National Parks bring a wealth of values to New Brunswickers – habitat and wildlife conservation, protection of water quality, outdoor recreation, and the jobs and other economic benefits associated with research, park operations and tourism. For over thirty years, ecologists and park users have been trying to figure out how to expand the conservation value of Fundy National Park. The Park’s boundaries are not large enough to allow park managers to conserve populations of wide-ranging mammals, watersheds and other wildlife (such as the now endangered population of Inner Bay of Fundy Atlantic salmon). The “State of the Parks Report” (1997) notes that Fundy National Park has experienced the second highest number of wildlife extirpations (the loss of a species from a region) of all national parks, behind only tiny Point Pelee in southern Ontario. With the predicted impacts of climate change on ecosystems, we need to conserve the ability of Fundy natural areas to respond and bounce back from additional stresses in temperature, drought, floods and storms.
Park staff should be praised for bringing this question to the attention of a wider audience, and for speaking with provincial government departments to explore options for management of Crown land next to the park. The next step is clearly to involve the public in a broader discussion of how we solve these conservation challenges and address concerns about ongoing recreational use and other commercial activities.
Expanding the park’s boundaries would have real benefits. More habitats and watersheds would be well protected from development under the Canada National Parks Act. Federal parks have access to significant management resources, increasing the likelihood that conservation plans will be acted upon.
Another conservation tool available now is a provincial protected natural area designation. This legislation was established in 2003, and there are already three small Protected Natural Areas in the region west of Fundy NP – McManus Hill, Point Wolfe River Gorge and Little Salmon River Gorge. These three areas by themselves are adding only minimally to the ecological integrity of the Park. A more sizeable protected natural area abutting Fundy National Park, managed in coordination with the national park management plan, would greatly enhance the Park’s ability to protect the waters, woods and wildlife of the Fundy region. With a protected natural area designation, hunting and trapping would be permitted, while industrial activities would be prohibited.

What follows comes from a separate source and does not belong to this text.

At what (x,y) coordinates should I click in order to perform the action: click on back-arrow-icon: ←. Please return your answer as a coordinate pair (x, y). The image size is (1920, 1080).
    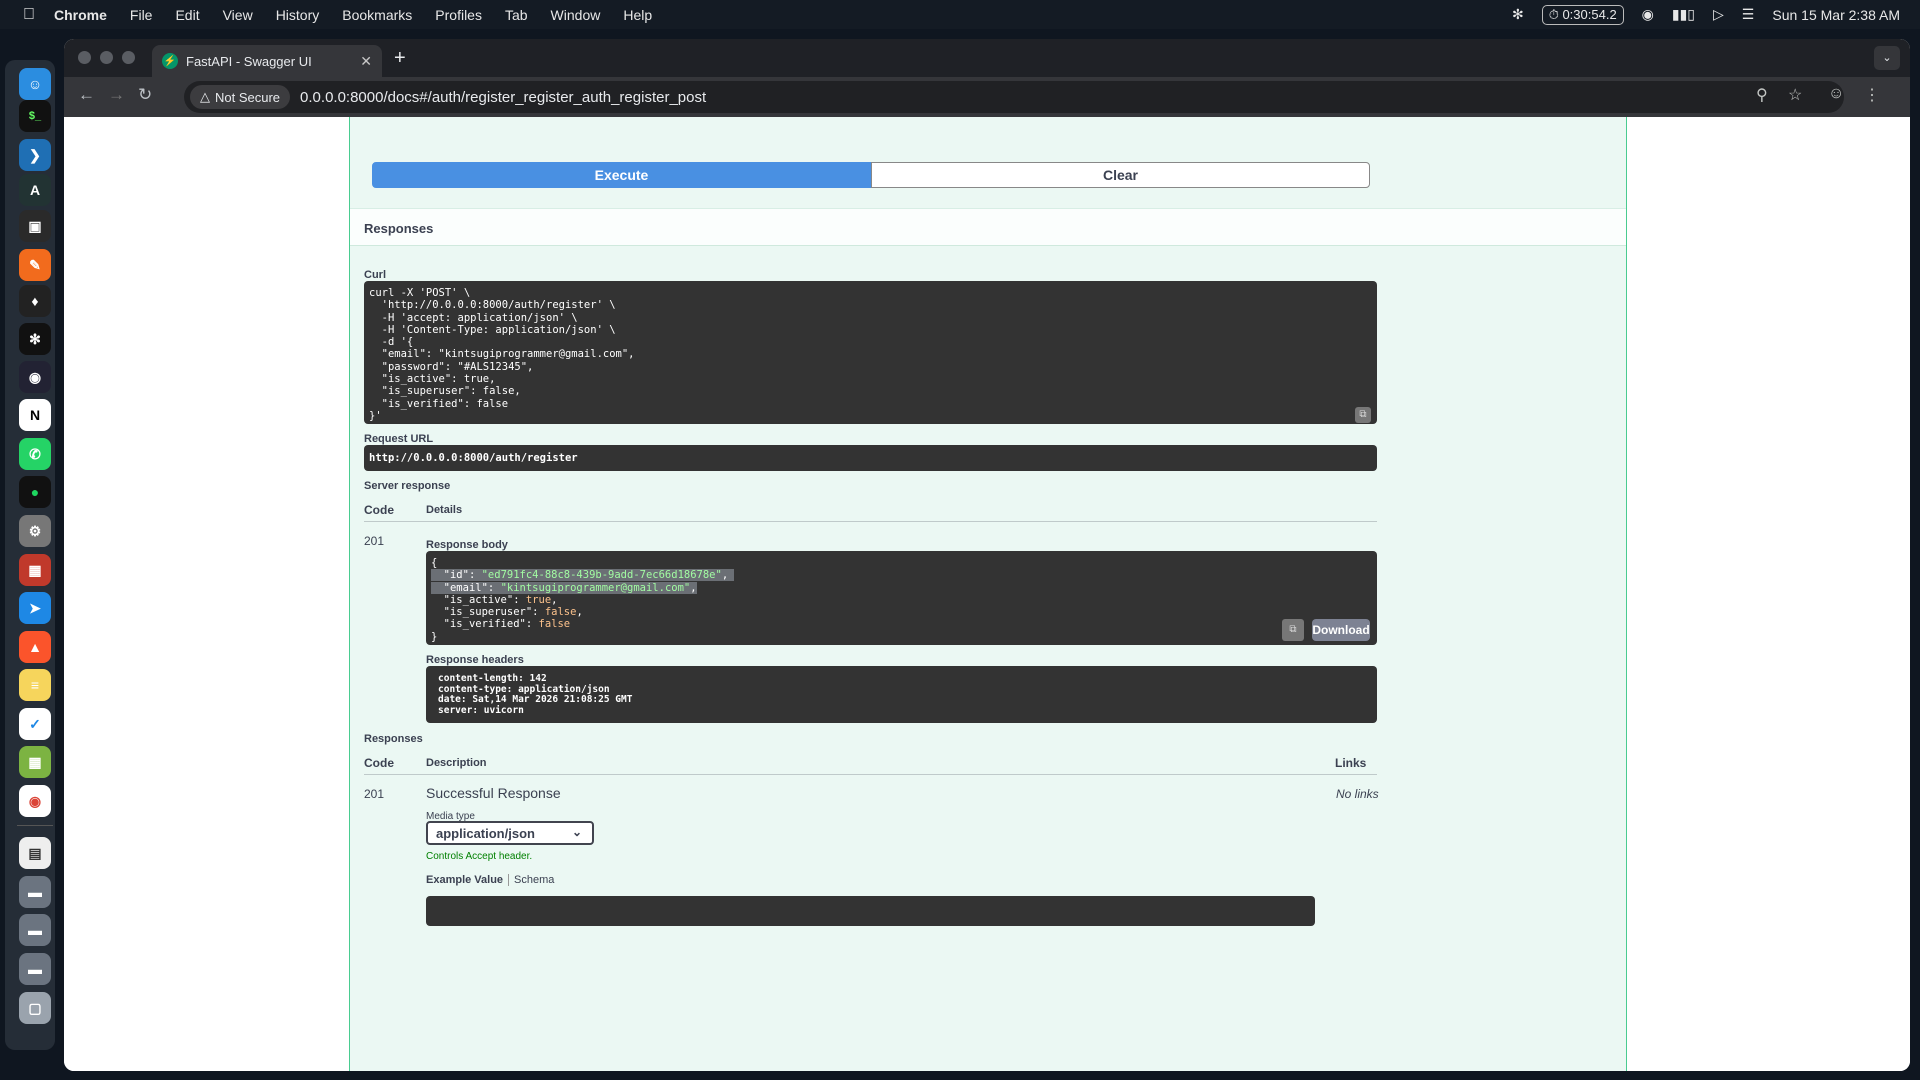
    Looking at the image, I should click on (86, 95). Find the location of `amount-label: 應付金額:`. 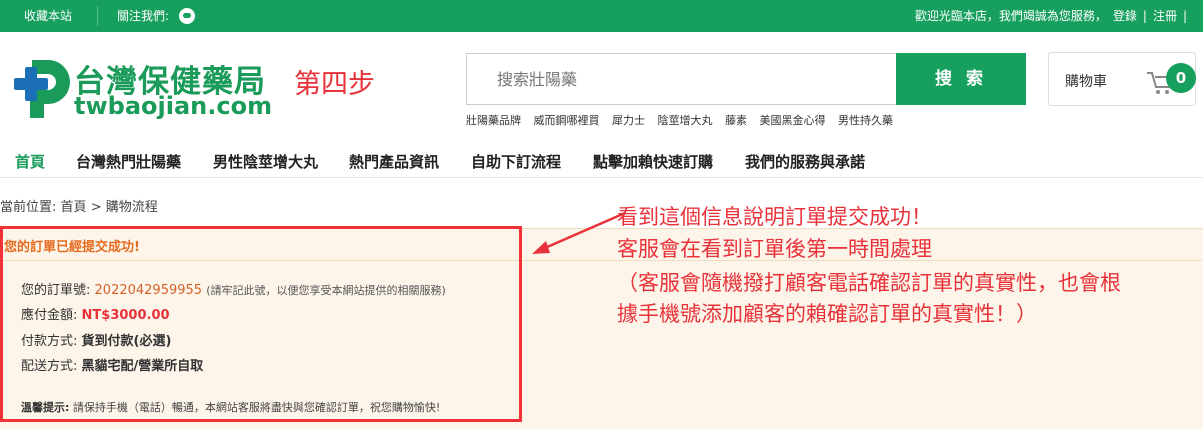

amount-label: 應付金額: is located at coordinates (50, 316). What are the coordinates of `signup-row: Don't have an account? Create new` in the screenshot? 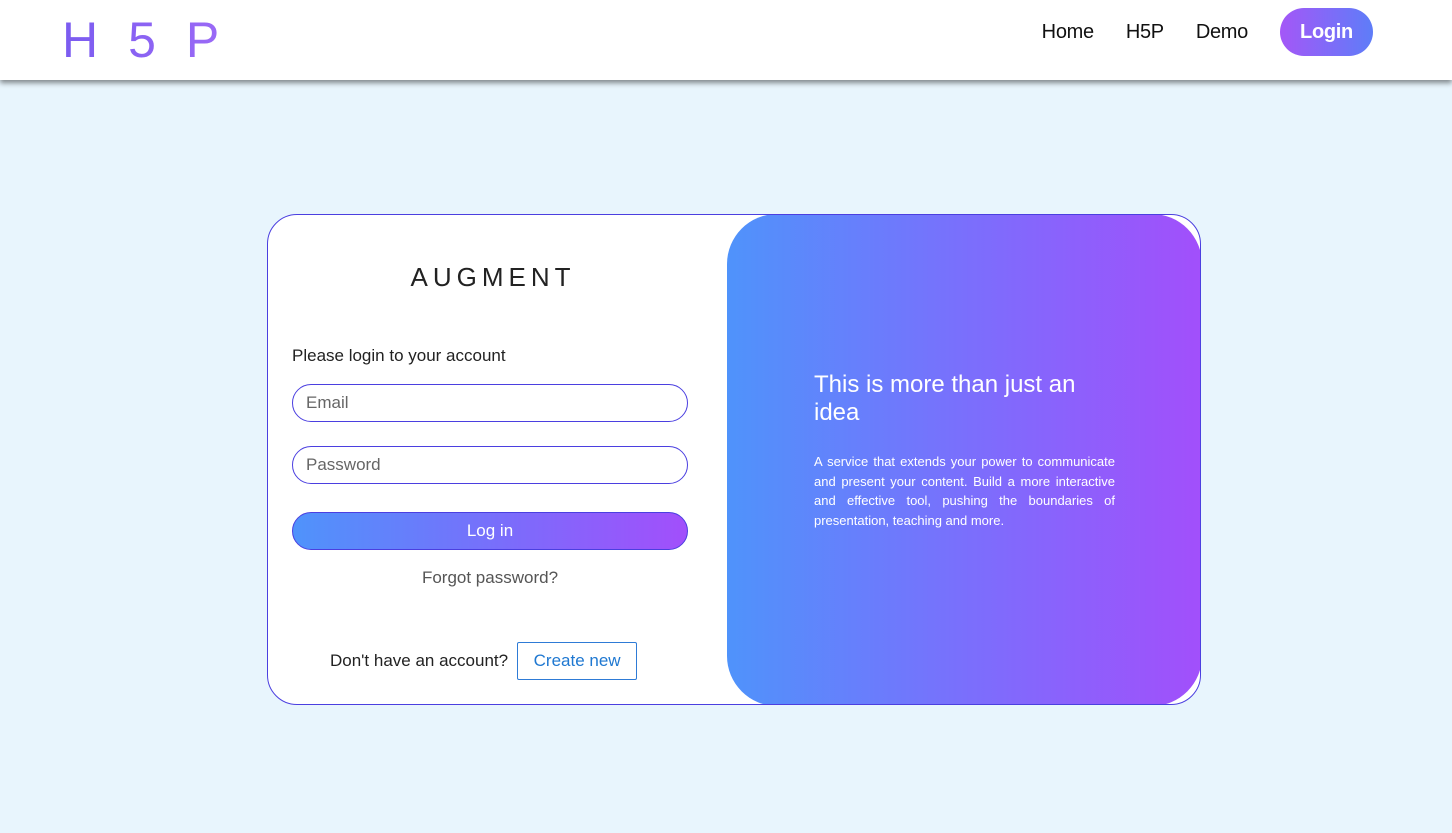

The Canadian Parks and Wilderness Society – New Brunswick Chapter (CPAWS NB) believes that the Fundy National Park needs to be expanded, one way or another. The concerns about the continued persistence of the wildlife, rivers and forests of Fundy National Park are real, and must not be dismissed because some people can’t imagine a good compromise or are unwilling to explore options. The provincial government has announced they plan to expand the protected natural areas system on Crown land. CPAWS believes we have an opportunity to find a compromise and increase land and water protection in the Crown lands surrounding Fundy National Park. We have an obligation to future generations, and ourselves as citizens, to resolve a question that has hung around unanswered for far too long.
Roberta Clowater is the Executive Director of the Canadian Parks and Wilderness Society, New Brunswick Chapter, based in Fredericton.